#### Exercise:
Wherever a line of the data contains "Open", copy that line.

#### Data:

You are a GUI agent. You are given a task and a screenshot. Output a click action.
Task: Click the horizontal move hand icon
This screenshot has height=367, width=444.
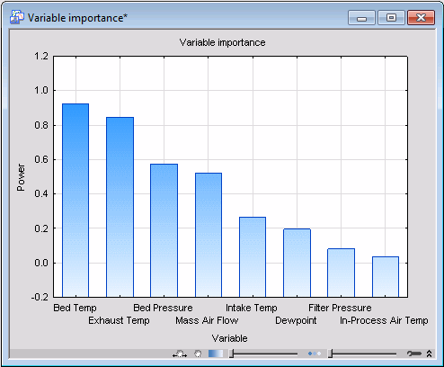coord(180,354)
* * *
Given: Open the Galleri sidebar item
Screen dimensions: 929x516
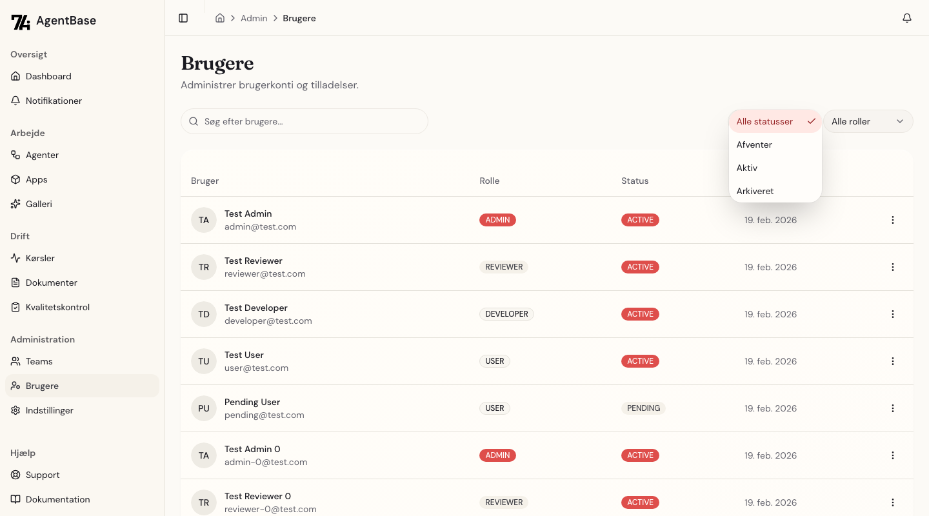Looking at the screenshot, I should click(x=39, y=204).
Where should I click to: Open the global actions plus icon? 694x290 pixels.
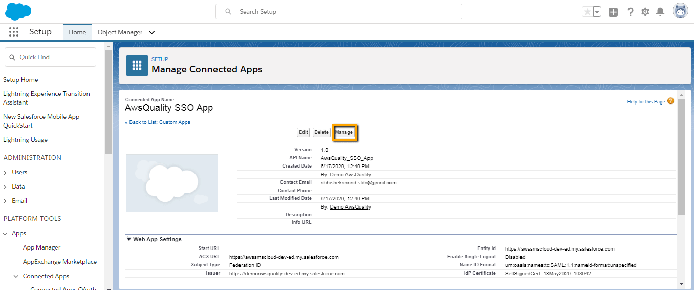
---
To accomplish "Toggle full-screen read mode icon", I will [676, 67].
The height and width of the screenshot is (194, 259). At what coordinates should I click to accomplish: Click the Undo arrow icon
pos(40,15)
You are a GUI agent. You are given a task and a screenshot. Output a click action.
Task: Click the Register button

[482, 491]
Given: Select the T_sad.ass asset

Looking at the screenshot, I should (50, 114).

#### Exercise result:
Given: Open the Galleri sidebar item
Where should I click to: Open the global actions plus icon? 694x290 pixels.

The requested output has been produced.